◆ **Set problem**
Reproduce the following material line for line, with no changes.

##### The records #####

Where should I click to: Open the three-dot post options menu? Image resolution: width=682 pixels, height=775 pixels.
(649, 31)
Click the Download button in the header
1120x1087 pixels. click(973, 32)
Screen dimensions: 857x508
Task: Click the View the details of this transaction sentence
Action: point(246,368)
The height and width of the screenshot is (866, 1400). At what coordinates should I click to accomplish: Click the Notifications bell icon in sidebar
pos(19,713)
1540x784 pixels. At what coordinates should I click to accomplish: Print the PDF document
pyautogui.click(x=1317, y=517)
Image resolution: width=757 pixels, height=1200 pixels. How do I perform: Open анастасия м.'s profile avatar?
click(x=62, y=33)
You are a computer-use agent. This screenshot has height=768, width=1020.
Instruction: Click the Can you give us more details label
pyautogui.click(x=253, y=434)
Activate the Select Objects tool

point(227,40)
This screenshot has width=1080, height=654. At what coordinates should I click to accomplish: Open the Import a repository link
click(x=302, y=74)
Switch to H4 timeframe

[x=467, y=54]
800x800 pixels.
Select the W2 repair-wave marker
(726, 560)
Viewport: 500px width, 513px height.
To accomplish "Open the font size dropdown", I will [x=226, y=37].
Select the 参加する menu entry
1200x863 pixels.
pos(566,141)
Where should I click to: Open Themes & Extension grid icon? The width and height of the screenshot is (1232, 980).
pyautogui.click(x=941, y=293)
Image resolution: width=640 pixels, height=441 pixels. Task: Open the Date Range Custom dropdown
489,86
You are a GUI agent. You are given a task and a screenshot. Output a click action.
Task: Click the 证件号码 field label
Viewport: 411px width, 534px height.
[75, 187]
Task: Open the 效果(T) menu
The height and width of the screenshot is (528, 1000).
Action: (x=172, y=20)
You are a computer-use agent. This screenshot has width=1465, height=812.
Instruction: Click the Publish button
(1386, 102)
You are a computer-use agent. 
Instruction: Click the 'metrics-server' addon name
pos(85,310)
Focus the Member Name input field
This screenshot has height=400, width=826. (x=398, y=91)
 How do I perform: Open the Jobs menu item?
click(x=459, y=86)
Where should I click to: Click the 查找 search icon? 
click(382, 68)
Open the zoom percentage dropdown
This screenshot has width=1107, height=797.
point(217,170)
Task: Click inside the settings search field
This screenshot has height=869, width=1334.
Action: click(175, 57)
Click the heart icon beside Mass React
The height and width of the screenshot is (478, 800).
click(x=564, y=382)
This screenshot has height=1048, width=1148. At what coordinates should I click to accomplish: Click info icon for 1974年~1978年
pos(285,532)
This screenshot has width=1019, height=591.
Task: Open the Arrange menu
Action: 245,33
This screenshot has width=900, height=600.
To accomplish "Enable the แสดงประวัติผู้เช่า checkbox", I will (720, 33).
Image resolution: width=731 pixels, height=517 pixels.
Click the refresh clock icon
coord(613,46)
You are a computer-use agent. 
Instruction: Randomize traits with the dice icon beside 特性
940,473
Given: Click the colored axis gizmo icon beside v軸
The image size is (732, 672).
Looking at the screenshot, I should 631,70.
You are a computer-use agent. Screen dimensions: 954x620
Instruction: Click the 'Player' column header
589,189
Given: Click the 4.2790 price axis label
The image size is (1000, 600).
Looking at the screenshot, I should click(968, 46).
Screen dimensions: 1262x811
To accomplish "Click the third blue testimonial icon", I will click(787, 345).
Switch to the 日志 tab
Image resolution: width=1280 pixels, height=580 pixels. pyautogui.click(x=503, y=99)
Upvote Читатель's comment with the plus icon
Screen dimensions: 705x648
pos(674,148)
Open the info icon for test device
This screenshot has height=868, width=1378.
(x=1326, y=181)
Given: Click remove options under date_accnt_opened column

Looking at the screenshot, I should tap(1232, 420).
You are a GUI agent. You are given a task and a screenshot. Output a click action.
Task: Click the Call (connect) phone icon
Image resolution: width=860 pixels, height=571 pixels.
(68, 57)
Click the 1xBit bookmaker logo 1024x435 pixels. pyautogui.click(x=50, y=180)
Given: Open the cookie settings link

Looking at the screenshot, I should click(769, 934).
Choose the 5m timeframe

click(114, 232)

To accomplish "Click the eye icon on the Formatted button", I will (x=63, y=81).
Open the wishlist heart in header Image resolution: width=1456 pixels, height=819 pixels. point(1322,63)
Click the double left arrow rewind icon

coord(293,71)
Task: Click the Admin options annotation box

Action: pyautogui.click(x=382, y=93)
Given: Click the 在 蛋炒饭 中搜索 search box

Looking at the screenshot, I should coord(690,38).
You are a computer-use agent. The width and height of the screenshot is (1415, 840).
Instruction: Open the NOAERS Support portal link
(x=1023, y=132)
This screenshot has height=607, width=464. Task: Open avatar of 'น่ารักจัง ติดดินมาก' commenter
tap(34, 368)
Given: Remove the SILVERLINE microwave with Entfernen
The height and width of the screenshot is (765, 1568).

#####

◆ **Task answer**
Where should I click to: Open the three-dot post options menu? Image resolution: width=682 pixels, height=775 pixels.
(649, 31)
Click the Download button in the header
1120x1087 pixels. click(973, 32)
Screen dimensions: 857x508
Task: Click the View the details of this transaction sentence
Action: point(246,368)
The height and width of the screenshot is (866, 1400). At what coordinates should I click to accomplish: Click the Notifications bell icon in sidebar
pos(19,713)
1540x784 pixels. At what coordinates should I click to accomplish: Print the PDF document
pyautogui.click(x=1317, y=517)
Image resolution: width=757 pixels, height=1200 pixels. How do I perform: Open анастасия м.'s profile avatar?
click(x=62, y=33)
You are a computer-use agent. This screenshot has height=768, width=1020.
Instruction: Click the Can you give us more details label
pyautogui.click(x=253, y=434)
Activate the Select Objects tool

point(227,40)
This screenshot has width=1080, height=654. At what coordinates should I click to accomplish: Open the Import a repository link
click(x=302, y=74)
Switch to H4 timeframe

[x=467, y=54]
800x800 pixels.
Select the W2 repair-wave marker
(726, 560)
Viewport: 500px width, 513px height.
To accomplish "Open the font size dropdown", I will [x=226, y=37].
Select the 参加する menu entry
1200x863 pixels.
pos(566,141)
Where should I click to: Open Themes & Extension grid icon? The width and height of the screenshot is (1232, 980).
pyautogui.click(x=941, y=293)
Image resolution: width=640 pixels, height=441 pixels. Task: Open the Date Range Custom dropdown
489,86
You are a GUI agent. You are given a task and a screenshot. Output a click action.
Task: Click the 证件号码 field label
Viewport: 411px width, 534px height.
[75, 187]
Task: Open the 效果(T) menu
The height and width of the screenshot is (528, 1000).
Action: (x=172, y=20)
You are a computer-use agent. This screenshot has width=1465, height=812.
Instruction: Click the Publish button
(1386, 102)
You are a computer-use agent. 
Instruction: Click the 'metrics-server' addon name
pos(85,310)
Focus the Member Name input field
This screenshot has height=400, width=826. (x=398, y=91)
 How do I perform: Open the Jobs menu item?
click(x=459, y=86)
Where should I click to: Click the 查找 search icon? 
click(382, 68)
Open the zoom percentage dropdown
This screenshot has width=1107, height=797.
point(217,170)
Task: Click inside the settings search field
This screenshot has height=869, width=1334.
Action: click(175, 57)
Click the heart icon beside Mass React
The height and width of the screenshot is (478, 800).
click(x=564, y=382)
This screenshot has height=1048, width=1148. At what coordinates should I click to accomplish: Click info icon for 1974年~1978年
pos(285,532)
This screenshot has width=1019, height=591.
Task: Open the Arrange menu
Action: 245,33
This screenshot has width=900, height=600.
To accomplish "Enable the แสดงประวัติผู้เช่า checkbox", I will (720, 33).
Image resolution: width=731 pixels, height=517 pixels.
Click the refresh clock icon
coord(613,46)
You are a computer-use agent. 
Instruction: Randomize traits with the dice icon beside 特性
940,473
Given: Click the colored axis gizmo icon beside v軸
The image size is (732, 672).
Looking at the screenshot, I should 631,70.
You are a computer-use agent. Screen dimensions: 954x620
Instruction: Click the 'Player' column header
589,189
Given: Click the 4.2790 price axis label
The image size is (1000, 600).
Looking at the screenshot, I should click(968, 46).
Screen dimensions: 1262x811
To accomplish "Click the third blue testimonial icon", I will click(787, 345).
Switch to the 日志 tab
Image resolution: width=1280 pixels, height=580 pixels. pyautogui.click(x=503, y=99)
Upvote Читатель's comment with the plus icon
Screen dimensions: 705x648
pos(674,148)
Open the info icon for test device
This screenshot has height=868, width=1378.
(x=1326, y=181)
Given: Click remove options under date_accnt_opened column

Looking at the screenshot, I should tap(1232, 420).
You are a GUI agent. You are given a task and a screenshot. Output a click action.
Task: Click the Call (connect) phone icon
Image resolution: width=860 pixels, height=571 pixels.
(68, 57)
Click the 1xBit bookmaker logo 1024x435 pixels. pyautogui.click(x=50, y=180)
Given: Open the cookie settings link

Looking at the screenshot, I should click(769, 934).
Choose the 5m timeframe

click(114, 232)

To accomplish "Click the eye icon on the Formatted button", I will (x=63, y=81).
Open the wishlist heart in header Image resolution: width=1456 pixels, height=819 pixels. point(1322,63)
Click the double left arrow rewind icon

coord(293,71)
Task: Click the Admin options annotation box

Action: pyautogui.click(x=382, y=93)
Given: Click the 在 蛋炒饭 中搜索 search box

Looking at the screenshot, I should coord(690,38).
You are a computer-use agent. The width and height of the screenshot is (1415, 840).
Instruction: Open the NOAERS Support portal link
(x=1023, y=132)
This screenshot has height=607, width=464. Task: Open avatar of 'น่ารักจัง ติดดินมาก' commenter
tap(34, 368)
Given: Remove the SILVERLINE microwave with Entfernen
The height and width of the screenshot is (765, 1568).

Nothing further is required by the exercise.